Step 2: Determine [OH–]
Since the concentration of OH– ions can be determined using the autoprotolysis equation, we know that the concentration of [H3O+] is equal to the concentration of [OH–] in a neutral solution. However, since this solution is basic, [OH–] is higher than [H3O+].
Therefore, [OH–] will have a concentration greater than 1.0 x 10^(-8.0) M.
Step 3: Determine [Ca(OH)2]
To determine the concentration of [Ca(OH)2], we need the concentration of OH– ions.
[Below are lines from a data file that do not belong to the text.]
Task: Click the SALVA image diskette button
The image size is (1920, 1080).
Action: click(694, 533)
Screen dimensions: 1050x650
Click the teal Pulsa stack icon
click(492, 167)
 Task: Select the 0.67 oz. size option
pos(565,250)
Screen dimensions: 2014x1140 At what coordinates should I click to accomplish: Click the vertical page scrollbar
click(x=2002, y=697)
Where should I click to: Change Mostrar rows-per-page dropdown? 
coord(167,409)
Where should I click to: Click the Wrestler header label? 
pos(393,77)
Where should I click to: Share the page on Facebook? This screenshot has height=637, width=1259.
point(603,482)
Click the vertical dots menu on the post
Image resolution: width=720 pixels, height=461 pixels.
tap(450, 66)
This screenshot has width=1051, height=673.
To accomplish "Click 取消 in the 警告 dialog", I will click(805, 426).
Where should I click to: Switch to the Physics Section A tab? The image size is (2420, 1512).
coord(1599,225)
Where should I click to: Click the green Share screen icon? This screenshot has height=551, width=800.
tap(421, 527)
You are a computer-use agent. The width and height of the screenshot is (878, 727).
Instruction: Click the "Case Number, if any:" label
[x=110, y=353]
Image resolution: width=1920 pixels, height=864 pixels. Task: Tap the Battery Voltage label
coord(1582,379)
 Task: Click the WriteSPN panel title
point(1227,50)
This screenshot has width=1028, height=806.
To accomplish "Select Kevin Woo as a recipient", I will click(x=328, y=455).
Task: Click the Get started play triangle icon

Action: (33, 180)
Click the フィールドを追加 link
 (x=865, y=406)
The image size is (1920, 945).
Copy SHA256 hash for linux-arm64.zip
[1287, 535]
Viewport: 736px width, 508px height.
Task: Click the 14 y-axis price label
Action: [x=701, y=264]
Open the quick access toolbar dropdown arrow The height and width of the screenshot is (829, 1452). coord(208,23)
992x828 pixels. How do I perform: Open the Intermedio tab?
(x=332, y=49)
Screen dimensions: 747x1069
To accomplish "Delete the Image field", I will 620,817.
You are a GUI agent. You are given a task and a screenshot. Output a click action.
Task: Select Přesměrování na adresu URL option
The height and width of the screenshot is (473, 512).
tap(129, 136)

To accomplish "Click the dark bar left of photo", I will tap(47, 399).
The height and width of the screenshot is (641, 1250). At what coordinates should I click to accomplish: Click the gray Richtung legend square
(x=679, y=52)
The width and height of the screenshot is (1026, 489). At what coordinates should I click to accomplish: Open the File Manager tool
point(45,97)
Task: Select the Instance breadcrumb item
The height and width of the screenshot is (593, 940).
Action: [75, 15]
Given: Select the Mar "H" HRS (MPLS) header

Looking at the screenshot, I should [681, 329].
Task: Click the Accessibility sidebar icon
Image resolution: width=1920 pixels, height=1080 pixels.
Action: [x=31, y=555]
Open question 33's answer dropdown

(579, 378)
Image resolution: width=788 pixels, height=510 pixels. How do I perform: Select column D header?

Since [OH–] is higher than [H3O+], we can calculate the concentration of [Ca(OH)2] using the balanced chemical equation for its dissociation:
Ca(OH)2 ⇌ Ca2+ + 2OH–
The concentration of [Ca2+] will be equal to twice the concentration of [OH–]. Therefore, [Ca(OH)2] can be calculated based on the concentration of [OH–] determined in Step 2.
pH = - log(H^+) = 8 so (H^+) = 1E-8 M
pH + pOH = 14 so pOH = 6 and (OH^-) = 1E-6 M
[Ca(OH)2] = 1/2*(OH^-) = 5E-4 M
I did not try to correct for the H3O^+ and/or OH^- in solution from the water. The numbers shown above are 10 times away from normal (10^-7 for each) so there will be only a very slight change if that were included. I've ignored the difference.